— Document passage —

Readers often say they need likeable characters in order to connect with literature. Few, if any, of your characters are objectively likeable, yet Mr. Peanut is almost compulsively readable. Do you find your characters likeable and, if not, how do you at least bring enough humanity to them to make them real?
I find them terribly and, at times, hysterically recognizable, and I’d like to think that’s what makes the novel so readable. Numerous couples have told me that they’ve thought the very things these characters have about their spouses but were afraid to admit; that, and their marriages have been through versions of the same situations, both the ruts and redemptions. I think that part of what we’re drawn to when we read fiction is whether or not the characters bring us news about our world—spiritual, emotional, literal, or otherwise. Humbert Humbert, Nabokov’s famous pedophile, isn’t “likeable,” but the story he tells is enchanting and we’re certainly happy to follow him anywhere, no matter how perverse a place he takes us, because he writes so powerfully and believably about obsession. So it’s not, I think, a question of bringing enough humanity to make them real as much as what Keats demands: beauty and truth, no matter how dark.

Mr. Peanut incorporates a real story—the Sam Sheppard murder case of the 1950s—into its narrative. Was it always your intent to fictionalize this event and how did you negotiate the ‘cold facts’ with your imagining of what occurred?
No, he appeared several years into drafting, again a gift from my father. Initially, the book’s two detectives were allegorical constructs, one assuming all suspects guilty from the get-go, the other the opposite, and after a while I realized I needed a grey-area figure. After my dad and I watched The Fugitive and he told me a brief history of the case, so I read about it and, bingo, there’s my guy: I wanted to rescue the true story from the Hollywood version, because in the remake, Harrison Ford is the paladin knight of marriage, its redeemer in a struggle to regain his good name, whereas what I found so captivating about the Dr. Sam Sheppard murder case was its mystery and muck, what with Sheppard’s serial womanizing, his narcissism, and the way his relationship with his wife anticipated so many moral hazards of the sexual revolution, not to mention the fact that his guilt or innocence remains in question. It’s just a juicy, albeit tragic, mystery, and it required extensive research because I wanted to take Sheppard’s testimony and imagine it from the point of view of the primary suspects—Sheppard, Dr. Lester Hoversten, and window-washer Dick Eberling—as well as Marilyn, the victim. The cold facts are directly incorporated into the novel because you can’t get around them. They’re out there, and so I used them as the plot’s scaffolding.

— Data —
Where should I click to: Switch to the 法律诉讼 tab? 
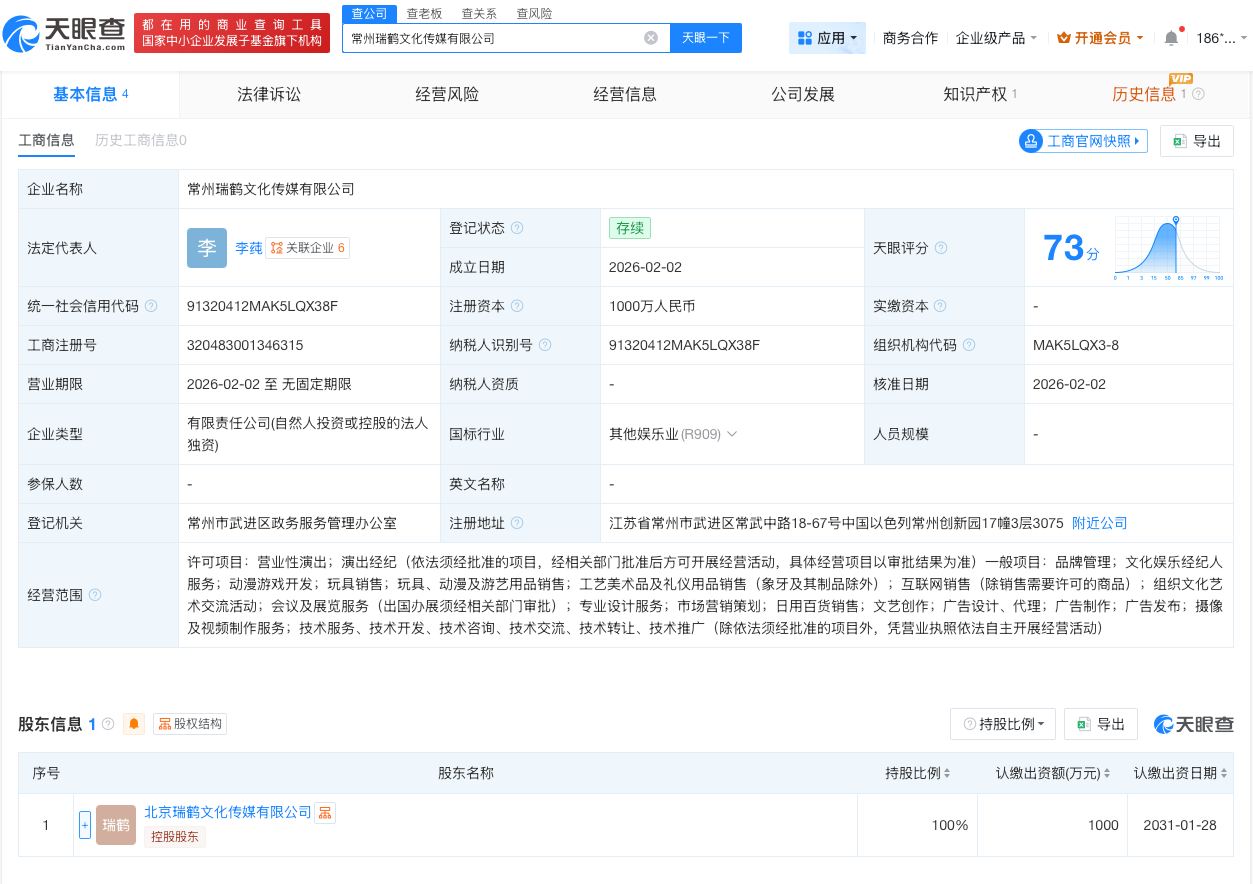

— Challenges —
1: Reproduce the part of the Mr. Peanut interview starting with "Readers often say" and going on through "make them real?".
2: Answer from the Mr. Peanut interview:
(a) Which real murder case does the novel work into its narrative, and from what decade?
(b) Which film is named as having been watched with the father before the case's history was told?
(c) Besides Sheppard, from whose points of view was Sheppard's testimony to be imagined?
3: Decide whether each statement agrees with the Mr. Peanut interview:
(a) The book's two detectives began as allegorical constructs.
(b) The Sheppard case was part of the plan from the very start of drafting.
(c) The cold facts serve as the scaffolding of the plot.

— Per-task answers —
1:
Readers often say they need likeable characters in order to connect with literature. Few, if any, of your characters are objectively likeable, yet Mr. Peanut is almost compulsively readable. Do you find your characters likeable and, if not, how do you at least bring enough humanity to them to make them real?

2:
(a) The Sam Sheppard murder case, from the 1950s.
(b) The Fugitive.
(c) Dr. Lester Hoversten, window-washer Dick Eberling, and Marilyn, the victim.

3:
(a) Yes: "Initially, the book’s two detectives were allegorical constructs"
(b) No: "No, he appeared several years into drafting"
(c) Yes: "I used them as the plot’s scaffolding."